The WMI coding you are doing seems complex What are you trying to discover?

Also, To figure out what is being returned = pipe the output to Get-Member like this:

$USBDisks | Get-Member
1 Spice up

Like I said, just changing WmiObject to CimInstance actually works but I just wanted to check I wasn’t missing something. And the purpose is to just list USB Drives. So the result of both the Wmi and Cim versions of that one liner end up just putting a list of drive letters with a colon on the end. So it just says

N:

for me.

$USBDisks = Get-CIMInstance -ClassName Win32_DiskDrive | Where-Object InterfaceType -eq 'USB'

Would do much the same thing…

And to get the drive letters…

$USBDisks = Get-CIMInstance -ClassName Win32_DiskDrive | 
  Where-Object InterfaceType -eq 'USB'

Not really, this just finds the disks but I need the result of this to just be the drive letter.

Is there something I can do like this…

$arrDrives = Get-CimInstance Win32_DiskDrive|Where-Object InterfaceType -eq ‘USB’

$driveLetter = $arrDrives[0].DriveLetter

or something?

how about this:

(Get-Disk | where bustype -eq 'usb' | get-partition).driveletter 
1 Spice up

Ah ha! Near perfect for what I currently had. I’ll just do a += “:” on the end of it.

I got the original one when searching forums desperately when I started out but now it all makes much more sense to keep things minimal.

In general, if you can do so - avoid WMI - it’s slow and (IMHO) cumbersome. This is because WMI itself is a huge set of COM objects, and when you use Get-WMIobject or Get-CImInstance. PowerShell has to do some nasty things to cross the interop barrier!

In general, I always recommend using native cmdlets where you can and use WMI where you have to. And in both cases, for production scripting avoid long complex one liners!

Glad you got an answer.

2 Spice ups

Just so I can give you the best answer, could you give me an answer to the original question? I was just wondering if old scripts using WmiObject could simply be changed to CimInstance by a [ctrl + h].

In general, Get-WMIObject can be replaced with Get-CimInstance.

Both commands return the same identical class data, but

  1. Get-WMIObject returns system properties and methods. Get-CimInstance doesn’t. This is more efficient in most cases.

  2. The wrapper classes are different (PowerShell wraps the data returned from WMI via COM in a .NET object which is what you see if you use Get-Member etc. You probably don’t care much about wrapper classes in most cases.
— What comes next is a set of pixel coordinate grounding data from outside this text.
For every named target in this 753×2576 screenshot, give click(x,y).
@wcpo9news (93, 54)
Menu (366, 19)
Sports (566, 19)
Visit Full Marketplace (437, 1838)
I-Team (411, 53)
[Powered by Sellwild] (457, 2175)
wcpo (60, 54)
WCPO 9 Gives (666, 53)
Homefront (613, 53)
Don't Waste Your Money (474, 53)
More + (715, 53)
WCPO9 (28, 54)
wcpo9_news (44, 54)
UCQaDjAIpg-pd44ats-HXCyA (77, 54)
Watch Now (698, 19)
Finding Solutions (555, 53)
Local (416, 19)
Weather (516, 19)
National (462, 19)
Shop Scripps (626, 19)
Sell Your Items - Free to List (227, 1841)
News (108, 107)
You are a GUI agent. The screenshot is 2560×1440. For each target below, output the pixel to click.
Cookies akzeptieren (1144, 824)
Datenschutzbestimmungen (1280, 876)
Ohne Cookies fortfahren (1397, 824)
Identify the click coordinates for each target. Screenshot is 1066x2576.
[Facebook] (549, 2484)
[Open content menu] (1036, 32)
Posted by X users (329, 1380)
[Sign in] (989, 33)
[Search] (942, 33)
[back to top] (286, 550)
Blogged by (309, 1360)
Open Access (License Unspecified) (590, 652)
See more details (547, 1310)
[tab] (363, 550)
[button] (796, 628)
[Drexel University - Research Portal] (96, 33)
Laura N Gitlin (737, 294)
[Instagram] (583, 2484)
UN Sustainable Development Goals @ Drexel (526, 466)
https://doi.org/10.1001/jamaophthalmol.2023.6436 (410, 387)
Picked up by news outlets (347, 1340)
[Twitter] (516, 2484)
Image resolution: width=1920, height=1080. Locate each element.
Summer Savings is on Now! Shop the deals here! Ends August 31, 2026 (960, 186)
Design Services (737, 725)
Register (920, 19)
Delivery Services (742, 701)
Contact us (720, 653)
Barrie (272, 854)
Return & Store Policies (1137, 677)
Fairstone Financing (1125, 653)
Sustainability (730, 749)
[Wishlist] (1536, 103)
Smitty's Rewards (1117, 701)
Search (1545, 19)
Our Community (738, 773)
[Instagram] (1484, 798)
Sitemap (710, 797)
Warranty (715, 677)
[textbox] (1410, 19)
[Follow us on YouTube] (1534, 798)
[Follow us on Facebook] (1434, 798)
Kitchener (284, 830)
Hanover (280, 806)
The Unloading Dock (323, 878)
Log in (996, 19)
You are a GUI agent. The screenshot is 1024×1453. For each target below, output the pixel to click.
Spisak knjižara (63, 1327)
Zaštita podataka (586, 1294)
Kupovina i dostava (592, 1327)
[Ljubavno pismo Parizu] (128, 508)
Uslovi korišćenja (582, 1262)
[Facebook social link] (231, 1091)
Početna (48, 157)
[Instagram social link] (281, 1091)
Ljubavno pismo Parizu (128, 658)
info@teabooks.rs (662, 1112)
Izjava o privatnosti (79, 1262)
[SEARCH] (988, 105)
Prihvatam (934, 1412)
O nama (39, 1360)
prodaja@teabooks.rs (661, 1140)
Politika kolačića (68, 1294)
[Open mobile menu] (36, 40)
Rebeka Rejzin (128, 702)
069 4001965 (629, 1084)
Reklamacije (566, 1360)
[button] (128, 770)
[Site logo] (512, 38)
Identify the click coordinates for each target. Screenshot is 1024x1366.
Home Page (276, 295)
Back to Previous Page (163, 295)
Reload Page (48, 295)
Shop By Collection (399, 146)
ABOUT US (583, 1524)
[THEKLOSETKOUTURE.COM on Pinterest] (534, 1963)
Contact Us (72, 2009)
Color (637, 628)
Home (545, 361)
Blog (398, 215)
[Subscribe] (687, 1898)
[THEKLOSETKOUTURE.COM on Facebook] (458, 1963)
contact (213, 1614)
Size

  3. If you want to get an object from WMI and want to invoke a method on it, the mechanism is quite different. With the WMI cmdlets, you get the WMI object, then call the method from the instantiated object. With CIM cmdlets, you use Invoke-CimMethod specifying the WMI object, the method name, and a hash table of parameter values.

tl:dr: for simple things, you can replace "Get-WmiObject’ with ‘Get-Ciminstance’.